Box command

Box plots, also called Box and Whiskers (see wikipedia), are a graphical way to compare distributions of data. These are non-parametric approaches (i.e., do not make any assumption about the underlying shape of a distribution of data).

Use the Box command to create box plots, point distributions, sideways histograms, and violin plots.


Specify one column of data in the Values field.


In addition to the standard Box and Whisker, there are several other types of graphs you can create using a Box command.


By default, the Box command draws a standard box and whisker diagram, or Tukey plot. Further options in the detail view:

IQR: The box is drawn around the Inner Quartile Range (IQR), where the IQR is the difference between the first and third quartile. Outliers (1.5 times beyond the IQR ) are drawn as filled in circles, and extreme outliers (3 times beyond the IQR) are open circles. The whiskers are drawn to the smallest/largest non-outlier. Choose whether or not to draw outliers.

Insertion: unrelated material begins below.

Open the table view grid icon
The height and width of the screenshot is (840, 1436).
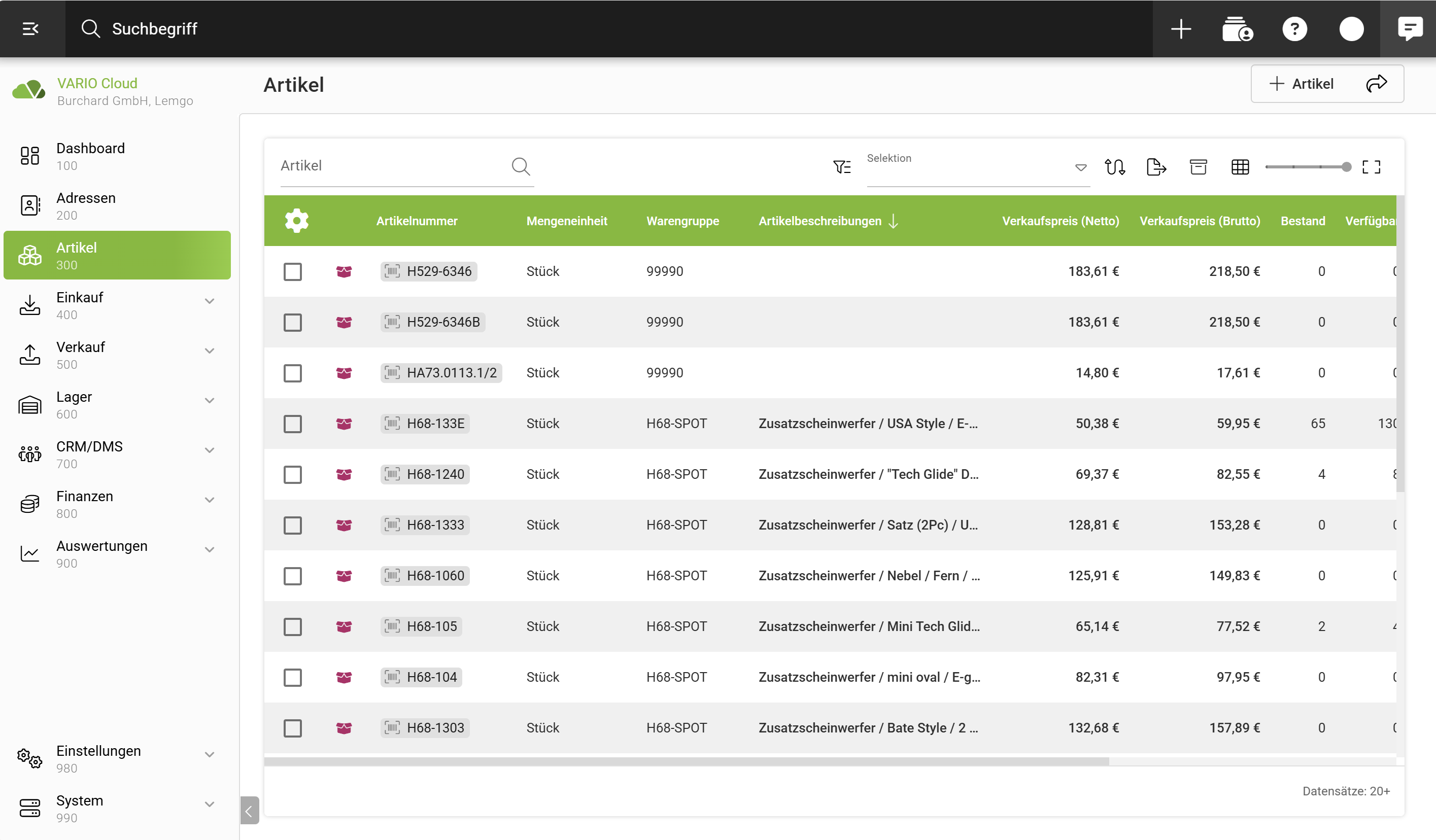click(1241, 167)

In this graph, 1.5 times the IQR is shaded, indicating the range, beyond which, a point is an outlier.

Min/Max: Draw the whiskers out to the minimum and maximum values.

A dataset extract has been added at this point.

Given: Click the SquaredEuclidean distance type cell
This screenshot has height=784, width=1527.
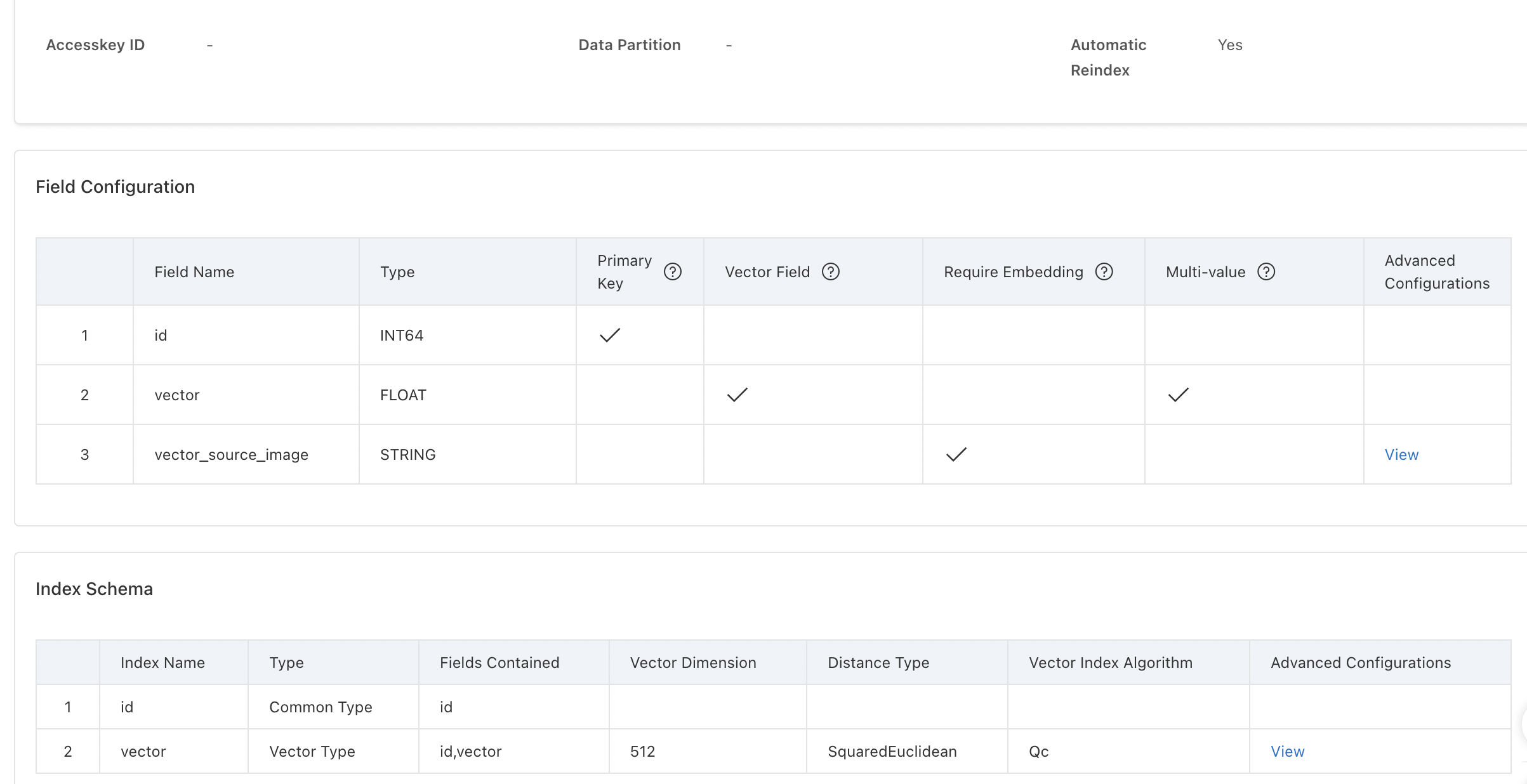Looking at the screenshot, I should [x=892, y=752].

The same graph as above drawn with the ‘Min/Max’ option.

Percentages: Specify one or more percentages to place the whiskers.


The Box command can draw a point cloud. You can change the Maker type and change the Point color to use a color scheme.

Here is the same example drawn with Type = ‘Points’.

Sideways Histograms

Probability/Histogram options are used to draw sideways histograms. You can control the width of the Bin width.

Probability scales the height individually for each dataset. Histogram scales the height relative to the entire dataset.

Violin Plots

There are two options for violin plots, Violin PDF (scales each individually) and Violin Count (scales based on the number of points across the dataset).

When you have the same number of data points in each group, Violin PDF and Violin Count produce similar results.


The Position indicates the location of the box on the X-axis. 

When the Position is set to the default of ‘Single value’, the number to the right indicates the numerical location on the X-axis, and each command draws one box.

When the Position is set to a numerical column, the value of the column can be used to specify multiple locations, effectively binning (i.e., grouping) the data. Thus, multiple box plots are created with one command.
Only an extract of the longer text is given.